Copy the entries word for word, from the line that contains "Image resolution: width=1259" through the end of the entries, including both ends.

SUPPLIED MATERIAL =>
┌──
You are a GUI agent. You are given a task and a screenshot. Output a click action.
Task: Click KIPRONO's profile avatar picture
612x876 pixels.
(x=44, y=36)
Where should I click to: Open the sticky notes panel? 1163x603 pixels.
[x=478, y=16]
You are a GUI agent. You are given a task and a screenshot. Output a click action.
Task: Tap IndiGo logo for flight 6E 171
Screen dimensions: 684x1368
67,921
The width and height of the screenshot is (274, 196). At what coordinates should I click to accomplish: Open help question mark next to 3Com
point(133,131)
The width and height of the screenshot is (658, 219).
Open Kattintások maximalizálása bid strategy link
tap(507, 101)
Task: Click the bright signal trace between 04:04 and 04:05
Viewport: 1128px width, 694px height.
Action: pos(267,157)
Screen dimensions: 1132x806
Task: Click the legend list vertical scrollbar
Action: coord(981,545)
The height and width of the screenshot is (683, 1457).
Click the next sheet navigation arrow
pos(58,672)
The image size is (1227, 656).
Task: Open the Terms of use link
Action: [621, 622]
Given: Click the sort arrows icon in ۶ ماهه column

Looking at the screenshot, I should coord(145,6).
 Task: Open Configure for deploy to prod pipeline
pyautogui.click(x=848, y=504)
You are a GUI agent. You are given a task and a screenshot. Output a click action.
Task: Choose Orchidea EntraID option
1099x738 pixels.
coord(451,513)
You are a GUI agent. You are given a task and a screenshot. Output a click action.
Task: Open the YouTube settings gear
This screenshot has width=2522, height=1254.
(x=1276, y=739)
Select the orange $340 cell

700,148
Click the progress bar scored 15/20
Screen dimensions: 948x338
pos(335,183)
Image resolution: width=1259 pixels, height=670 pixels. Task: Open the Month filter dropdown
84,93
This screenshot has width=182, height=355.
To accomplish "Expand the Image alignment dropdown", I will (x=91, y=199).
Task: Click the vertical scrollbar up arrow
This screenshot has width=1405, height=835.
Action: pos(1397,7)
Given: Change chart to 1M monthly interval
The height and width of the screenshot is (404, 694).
└──
COMPLETE OUTPUT =>
Image resolution: width=1259 pixels, height=670 pixels. Task: Open the Month filter dropdown
84,93
This screenshot has width=182, height=355.
To accomplish "Expand the Image alignment dropdown", I will (x=91, y=199).
Task: Click the vertical scrollbar up arrow
This screenshot has width=1405, height=835.
Action: pos(1397,7)
Given: Change chart to 1M monthly interval
The height and width of the screenshot is (404, 694).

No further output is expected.